Ils invoquent à cet égard un défaut de loyauté de la société X, en sa qualité de directeur général de la société New Green, ainsi qu’une violation du pacte d’actionnaires par lequel les associés s’étaient interdits de concurrencer la société New Green dans le domaine spécifique du drainage des golfs et des hippodromes.

La réalité de l’exécution des chantiers imputés à la société X n’est, en elle-même, pas contestée par celle-ci et M. X, qui considèrent toutefois que, ce faisant, ils n’avaient commis aucune faute au préjudice de la société New Green, la société X ayant eu, dès avant la création de celle-ci, une activité concurrente, qu’elle ne s’était jamais engagée à abandonner, indiquant que si des discussions préliminaires en vue de la conclusion d’un pacte d’actionnaires avaient effectivement été menées, elles n’avaient cependant jamais abouti.

Il sera rappelé que la société X, qui préexistait à la société New Green, a pour objet social, aux termes de l’article 3 de ses statuts ‘l’amélioration et la maintenance de l’environnement, parcs et jardins, la création de terrains de sport, la décoration florale et plus généralement toutes opérations industrielles, commerciales ou financières, mobilières ou immobilières pouvant se rattacher directement ou indirectement à l’objet social ou susceptibles d’en faciliter l’extension et le développement.’

L’article II des statuts de la société New Green définit son objet social comme consistant dans ‘la création, la rénovation, et l’aménagement de terrains de sport, de golfs, d’hippodromes, de parcs, de jardins, de toitures et de murs végétalisés’.

Il résulte de la mise en perspective de ces objets sociaux respectifs que le domaine d’intervention des deux sociétés est très similaire en ce qui concerne les terrains de sport, parcs et jardins, mais que la société New Green y ajoute une activité spécifique de rénovation et d’aménagement de golfs et d’hippodromes, structures qui ne sont pas visées aux statuts de la société X.

Les intimés ne justifient par ailleurs pas, par les pièces qu’ils produisent aux débats, que la société X ait, antérieurement à la création de la société New Green, eu parmi ses activités habituelles celle de drainage des golfs et hippodromes, dont il n’est pas contesté qu’elle fait appel à un savoir-faire particulier.

C’est au demeurant manifestement l’exploitation de ce marché spécifique qui a en grande partie justifié la création de la société New Green, avec pour but de conjuguer les compétences respectives des associés, la technicité en matière de drainage des golfs et hippodromes étant apportée par M. H I Y, qui l’avait développée dans le cadre de sa précédente entreprise, la société YN.

Il n’est ainsi pas établi par les intimés qu’en réalisant les chantiers de drainage litigieux, ils n’aient fait que poursuivre une activité antérieure habituelle.

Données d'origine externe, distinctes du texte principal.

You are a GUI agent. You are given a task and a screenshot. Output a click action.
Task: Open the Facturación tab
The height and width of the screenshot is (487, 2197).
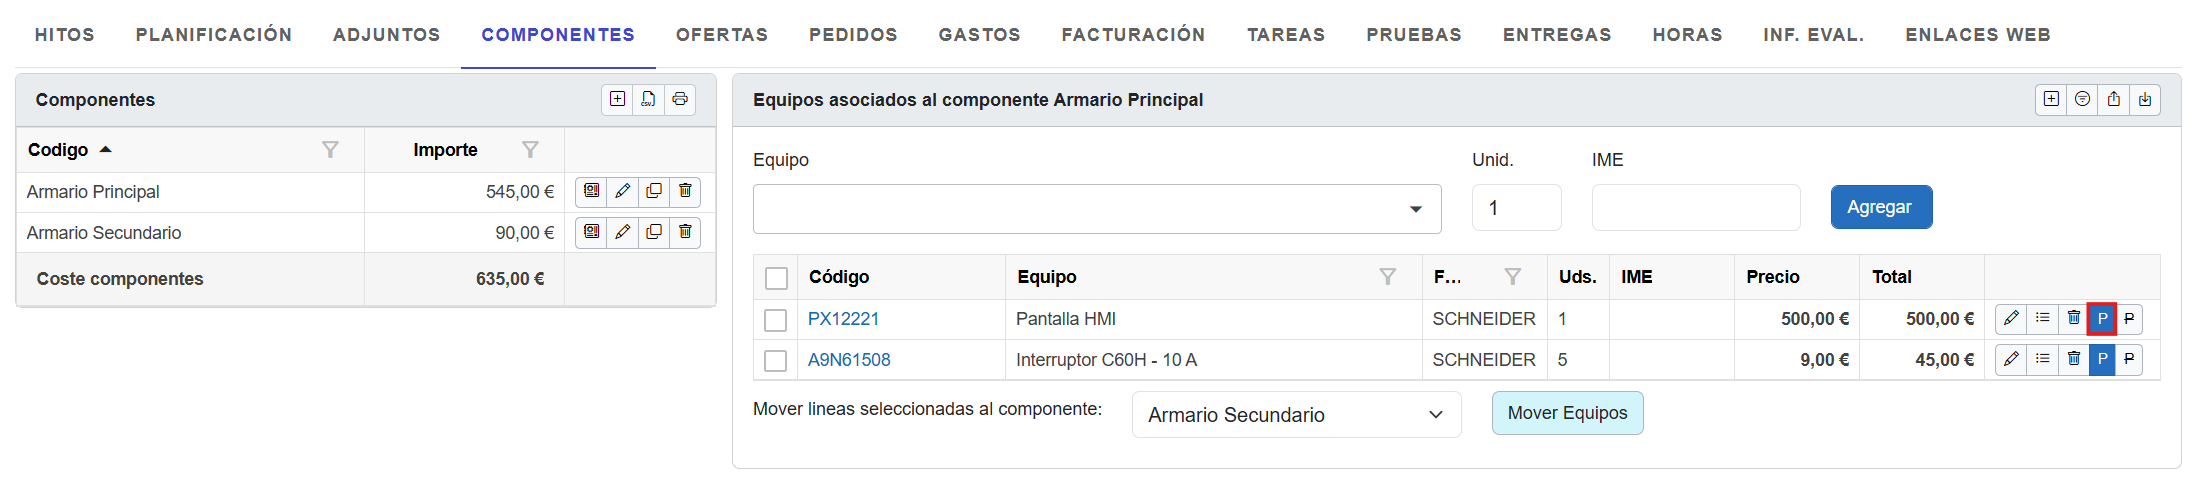pos(1133,35)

Ensuite, et en tout état de cause, en devenant directeur général de la nouvelle structure qu’était la société New Green, la société X s’est retrouvée débitrice envers celle-ci de l’obligation de loyauté qui s’impose à tout dirigeant de société. Cette obligation lui interdisait notamment de développer ou de poursuivre une activité directement concurrente de celle de la société dirigée. Il importe peu à cet égard que la société X n’ait formalisé aucun engagement exprès de ne pas concurrencer la société dans laquelle elle exerçait des fonctions dirigeantes, dès lors que l’obligation de loyauté et l’interdiction de concurrence directe qui en découle s’appliquaient à elle de plein droit. Dès lors, seul un accord dérogatoire exprès aurait été de nature à permettre à la société X de mener une activité ou un chantier ponctuel en concurrence avec la société New Green. Or, il est constant que les chantiers de golfs et d’hippodromes précédemment listés ont été réalisés sans information préalable de la société New Green, et à l’insu de celle-ci.

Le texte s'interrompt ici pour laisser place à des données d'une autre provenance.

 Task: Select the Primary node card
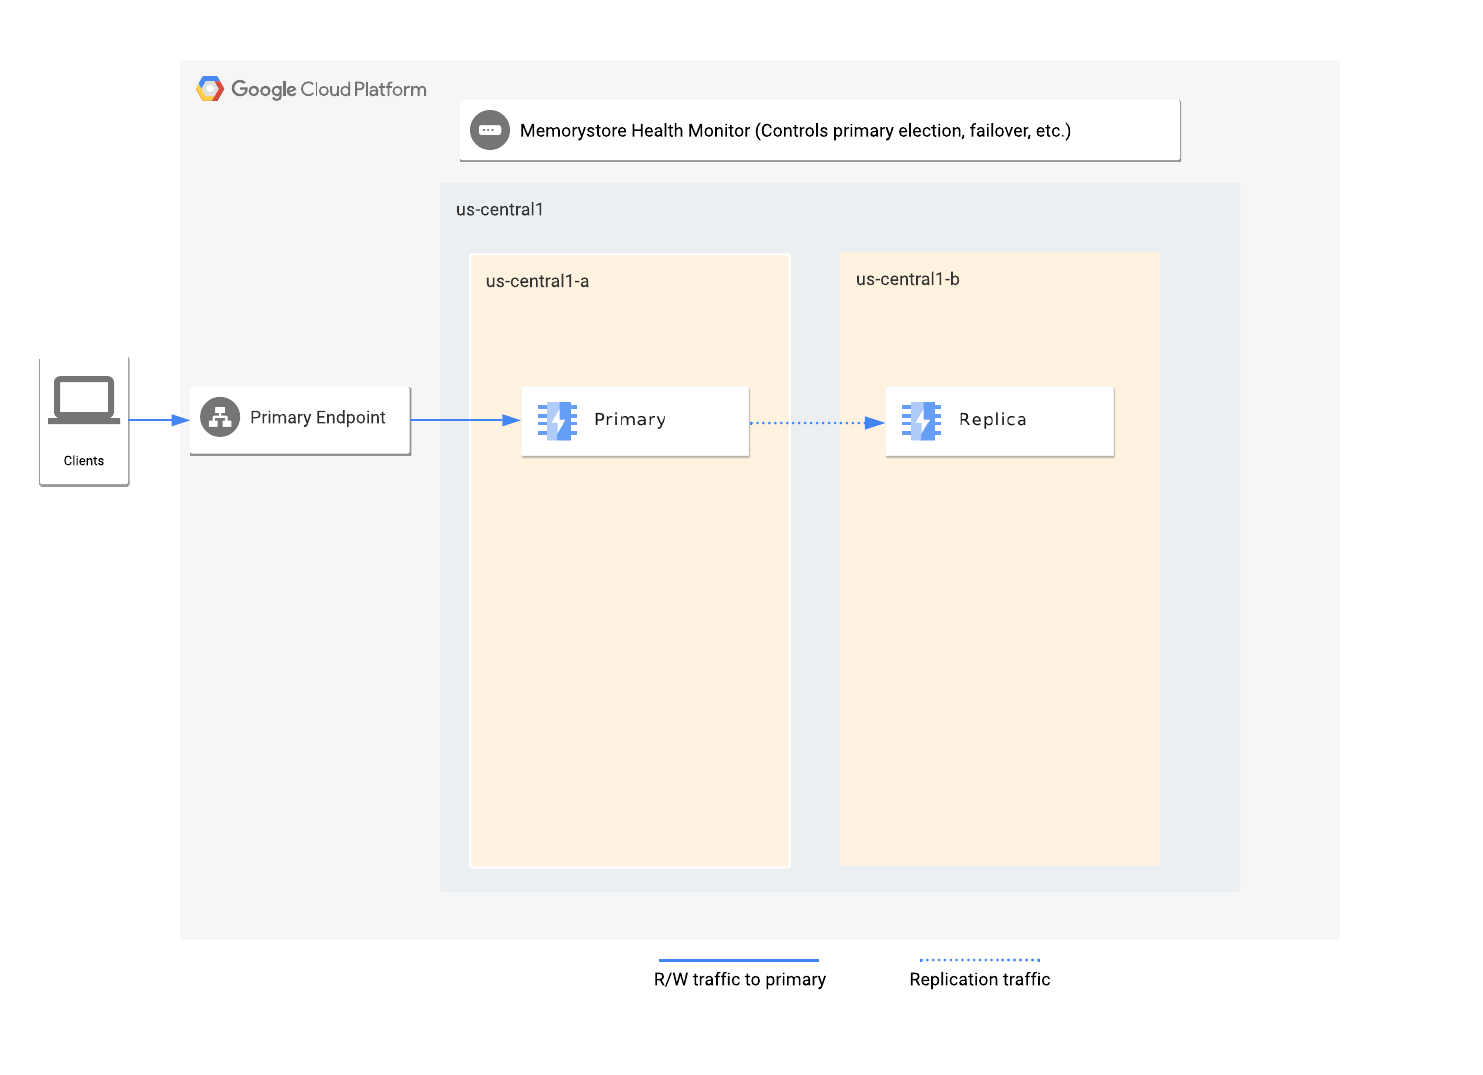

C’est vainement que les intimés argumentent sur le fait qu’un comportement identique pourrait être reproché à la société Natural Grass, dont ils indiquent qu’elle avait elle-même poursuivi des activités propres concurrentes de celles de la société New Green, dès lors, d’une part, que cette dernière n’élève aucun grief de ce type à l’encontre de la société Natural Grass, et dans la mesure, d’autre part, où cet argument est en réalité dénué d’emport, dès lors qu’une éventuelle violation de ses obligations par la société Natural Grass n’autorisait pas pour autant la société X à enfreindre les siennes.

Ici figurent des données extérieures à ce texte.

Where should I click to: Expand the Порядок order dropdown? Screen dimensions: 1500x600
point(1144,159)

Le comportement fautif dans l’exercice des fonctions de directeur général est ainsi caractérisé, de sorte que la société X devra être déclarée responsable envers la société New Green des conséquences de son manquement, par application de l’article L 225-251 du code de commerce, selon lequel les administrateurs et le directeur général sont responsables individuellement ou solidairement selon le cas, envers la société ou envers les tiers, soit des infractions aux dispositions législatives ou réglementaires applicables aux sociétés anonymes, soit des violations des statuts, soit des fautes commises dans leur gestion.

Il en sera de même de M. X, en sa qualité de dirigeant de la société X, conformément aux dispositions de l’article L 227-7 du même code, qui énoncent que, lorsqu’une personne morale est nommée président ou dirigeant d’une société par actions simplifiées, les dirigeants de ladite personne morale sont soumis aux mêmes conditions et obligations et encourent les mêmes responsabilités civile et pénale que s’ils étaient président ou dirigeant en leur nom propre, sans préjudice de la responsabilité de la personne morale qu’ils dirigent.

Le jugement entrepris sera donc infirmé en ce qu’il a écarté la responsabilité de la société X et de M. X.

Les appelants invoquent par ailleurs la responsabilité de la société X en qualité d’associée, comme ayant enfreint le pacte d’actionnaires ayant fait interdiction à ceux-ci de concurrencer la société New Green.

Si la responsabilité ainsi alléguée est surabondante s’agissant de la période à laquelle la société X a occupé les fonctions de directeur général de la société New Green, au titre desquelles une faute a d’ores et déjà été caractérisée, l’examen de ce moyen conserve néanmoins un intérêt pour la période postérieure au 22 décembre 2017, date à laquelle la société X a été révoquée de ses fonctions de directeur général, en conservant néanmoins sa qualité d’associée.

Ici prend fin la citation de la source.